Abstract

In Marx’s characterization of the first stage of manufacture, economic production is constituted by the formal subsumption of labor under capital and thus the retention of precapitalist processes of production. In consequence, increases in production occur with constant returns to scale, competitive constraints are incompletely developed (per unit costs are not reduced), cooperation is simple, and this economic structure is consistent with various traditional as well as with rationalizing values. The objective, coercive, competitive constraints found in machine capitalism (the “iron cage”) are absent, and if capital accumulation occurs within this first stage of manufacture, it must be motivated subjectively.
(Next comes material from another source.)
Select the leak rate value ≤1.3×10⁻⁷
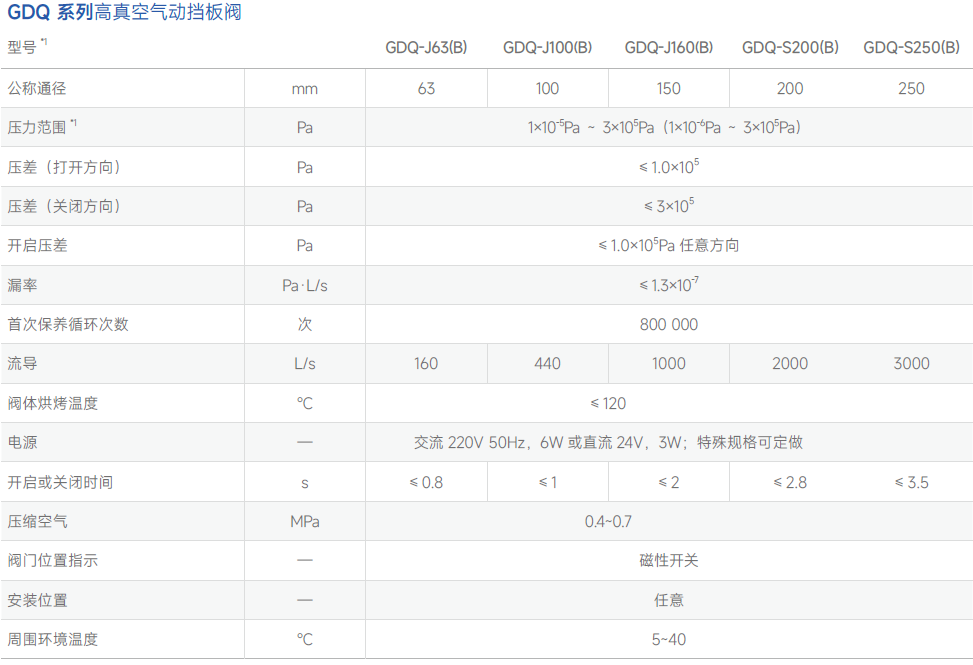Viewport: 973px width, 665px height. 668,285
While Weber provides an explanation of the nature of this subjective motivation, an explanation of the capacity of the Protestant ethic and the spirit of capitalism to motivate capital accumulation systematically presumes a characterization of the logic of economic production that is developed incompletely in Weber’s analysis. The Protestant ethic becomes the spirit of capitalism, and methodically motivates capital accumulation, only when it interpenetrates the first stage of manufacture. Thus, neither Marx nor Weber alone provides an adequate explanation for the emergence of machine capitalism. Marx slights the necessity for the autonomous, subjective motivation of capital accumulation within the first stage of manufacture, while Weber provides an inadequate analysis of the nature of manufacture, the structure of economic production that is rationalized subjectively by the spirit of capitalism. However, their arguments are complementary and, if integrated, provide the foundation for a satisfactory explanation of this developmental process. Through my characterization of their analyses of capital accumulation in the first stage of manufacture, I construct an argument about Marx and Weber’s understanding of the role of value-commitments in the analysis of economic/social structures and about the common logic of historical explanation found in their theories.